[EXERCISE DIRECTIONS] Restate the following entries exactly, including every line.
Content starts
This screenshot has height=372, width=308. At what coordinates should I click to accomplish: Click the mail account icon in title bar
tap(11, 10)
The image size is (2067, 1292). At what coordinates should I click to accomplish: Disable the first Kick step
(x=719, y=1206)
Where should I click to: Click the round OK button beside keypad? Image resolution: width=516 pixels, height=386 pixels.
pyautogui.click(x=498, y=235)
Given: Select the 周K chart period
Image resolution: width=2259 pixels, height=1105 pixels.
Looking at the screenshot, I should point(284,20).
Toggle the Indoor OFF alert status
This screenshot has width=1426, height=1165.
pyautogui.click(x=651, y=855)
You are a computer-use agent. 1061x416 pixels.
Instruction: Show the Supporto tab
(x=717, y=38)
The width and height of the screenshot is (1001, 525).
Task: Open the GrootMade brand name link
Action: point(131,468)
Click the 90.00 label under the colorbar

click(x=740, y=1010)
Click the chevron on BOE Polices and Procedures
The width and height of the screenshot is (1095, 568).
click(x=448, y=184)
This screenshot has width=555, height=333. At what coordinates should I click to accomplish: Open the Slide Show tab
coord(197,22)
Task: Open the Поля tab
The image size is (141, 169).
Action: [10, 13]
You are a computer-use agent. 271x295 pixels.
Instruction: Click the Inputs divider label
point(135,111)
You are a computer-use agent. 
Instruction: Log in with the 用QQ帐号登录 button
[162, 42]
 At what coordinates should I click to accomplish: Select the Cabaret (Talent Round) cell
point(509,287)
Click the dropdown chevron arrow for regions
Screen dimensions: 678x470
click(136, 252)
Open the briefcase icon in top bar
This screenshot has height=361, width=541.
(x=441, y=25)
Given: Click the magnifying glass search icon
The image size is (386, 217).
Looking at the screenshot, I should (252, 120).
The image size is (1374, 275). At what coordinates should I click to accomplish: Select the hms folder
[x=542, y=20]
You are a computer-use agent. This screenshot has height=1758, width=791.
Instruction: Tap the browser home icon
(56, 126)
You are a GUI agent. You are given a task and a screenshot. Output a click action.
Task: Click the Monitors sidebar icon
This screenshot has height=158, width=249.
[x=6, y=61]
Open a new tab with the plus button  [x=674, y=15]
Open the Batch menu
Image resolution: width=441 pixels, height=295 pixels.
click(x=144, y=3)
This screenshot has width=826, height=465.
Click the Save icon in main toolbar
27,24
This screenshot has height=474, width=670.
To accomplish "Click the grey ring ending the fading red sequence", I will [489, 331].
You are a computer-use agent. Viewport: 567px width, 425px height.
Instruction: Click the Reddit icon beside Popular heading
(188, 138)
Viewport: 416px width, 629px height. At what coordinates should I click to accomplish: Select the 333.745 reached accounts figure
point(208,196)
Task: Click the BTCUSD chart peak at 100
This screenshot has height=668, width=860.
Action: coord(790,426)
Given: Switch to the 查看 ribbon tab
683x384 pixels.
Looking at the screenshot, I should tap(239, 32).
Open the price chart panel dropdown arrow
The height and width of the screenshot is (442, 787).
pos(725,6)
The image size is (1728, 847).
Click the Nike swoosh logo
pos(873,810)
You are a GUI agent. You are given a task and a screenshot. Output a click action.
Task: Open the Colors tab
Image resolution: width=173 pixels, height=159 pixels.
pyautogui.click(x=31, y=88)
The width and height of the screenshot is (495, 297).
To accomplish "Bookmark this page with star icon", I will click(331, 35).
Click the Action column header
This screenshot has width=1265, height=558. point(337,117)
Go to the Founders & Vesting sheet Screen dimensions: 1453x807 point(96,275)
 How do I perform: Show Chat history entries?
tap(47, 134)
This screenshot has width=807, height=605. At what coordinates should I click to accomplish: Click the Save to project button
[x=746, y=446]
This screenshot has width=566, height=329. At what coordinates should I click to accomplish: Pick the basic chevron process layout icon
Content ends
[RESPONSE BELOW]
This screenshot has height=372, width=308. At what coordinates should I click to accomplish: Click the mail account icon in title bar
tap(11, 10)
The image size is (2067, 1292). At what coordinates should I click to accomplish: Disable the first Kick step
(x=719, y=1206)
Where should I click to: Click the round OK button beside keypad? Image resolution: width=516 pixels, height=386 pixels.
pyautogui.click(x=498, y=235)
Given: Select the 周K chart period
Image resolution: width=2259 pixels, height=1105 pixels.
Looking at the screenshot, I should point(284,20).
Toggle the Indoor OFF alert status
This screenshot has width=1426, height=1165.
pyautogui.click(x=651, y=855)
You are a computer-use agent. 1061x416 pixels.
Instruction: Show the Supporto tab
(x=717, y=38)
The width and height of the screenshot is (1001, 525).
Task: Open the GrootMade brand name link
Action: point(131,468)
Click the 90.00 label under the colorbar

click(x=740, y=1010)
Click the chevron on BOE Polices and Procedures
The width and height of the screenshot is (1095, 568).
click(x=448, y=184)
This screenshot has width=555, height=333. At what coordinates should I click to accomplish: Open the Slide Show tab
coord(197,22)
Task: Open the Поля tab
The image size is (141, 169).
Action: [10, 13]
You are a computer-use agent. 271x295 pixels.
Instruction: Click the Inputs divider label
point(135,111)
You are a computer-use agent. 
Instruction: Log in with the 用QQ帐号登录 button
[162, 42]
 At what coordinates should I click to accomplish: Select the Cabaret (Talent Round) cell
point(509,287)
Click the dropdown chevron arrow for regions
Screen dimensions: 678x470
click(136, 252)
Open the briefcase icon in top bar
This screenshot has height=361, width=541.
(x=441, y=25)
Given: Click the magnifying glass search icon
The image size is (386, 217).
Looking at the screenshot, I should (252, 120).
The image size is (1374, 275). At what coordinates should I click to accomplish: Select the hms folder
[x=542, y=20]
You are a computer-use agent. This screenshot has height=1758, width=791.
Instruction: Tap the browser home icon
(56, 126)
You are a GUI agent. You are given a task and a screenshot. Output a click action.
Task: Click the Monitors sidebar icon
This screenshot has height=158, width=249.
[x=6, y=61]
Open a new tab with the plus button  [x=674, y=15]
Open the Batch menu
Image resolution: width=441 pixels, height=295 pixels.
click(x=144, y=3)
This screenshot has width=826, height=465.
Click the Save icon in main toolbar
27,24
This screenshot has height=474, width=670.
To accomplish "Click the grey ring ending the fading red sequence", I will [489, 331].
You are a computer-use agent. Viewport: 567px width, 425px height.
Instruction: Click the Reddit icon beside Popular heading
(188, 138)
Viewport: 416px width, 629px height. At what coordinates should I click to accomplish: Select the 333.745 reached accounts figure
point(208,196)
Task: Click the BTCUSD chart peak at 100
This screenshot has height=668, width=860.
Action: coord(790,426)
Given: Switch to the 查看 ribbon tab
683x384 pixels.
Looking at the screenshot, I should tap(239, 32).
Open the price chart panel dropdown arrow
The height and width of the screenshot is (442, 787).
pos(725,6)
The image size is (1728, 847).
Click the Nike swoosh logo
pos(873,810)
You are a GUI agent. You are given a task and a screenshot. Output a click action.
Task: Open the Colors tab
Image resolution: width=173 pixels, height=159 pixels.
pyautogui.click(x=31, y=88)
The width and height of the screenshot is (495, 297).
To accomplish "Bookmark this page with star icon", I will click(331, 35).
Click the Action column header
This screenshot has width=1265, height=558. point(337,117)
Go to the Founders & Vesting sheet Screen dimensions: 1453x807 point(96,275)
 How do I perform: Show Chat history entries?
tap(47, 134)
This screenshot has width=807, height=605. At what coordinates should I click to accomplish: Click the Save to project button
[x=746, y=446]
This screenshot has width=566, height=329. At what coordinates should I click to accomplish: Pick the basic chevron process layout icon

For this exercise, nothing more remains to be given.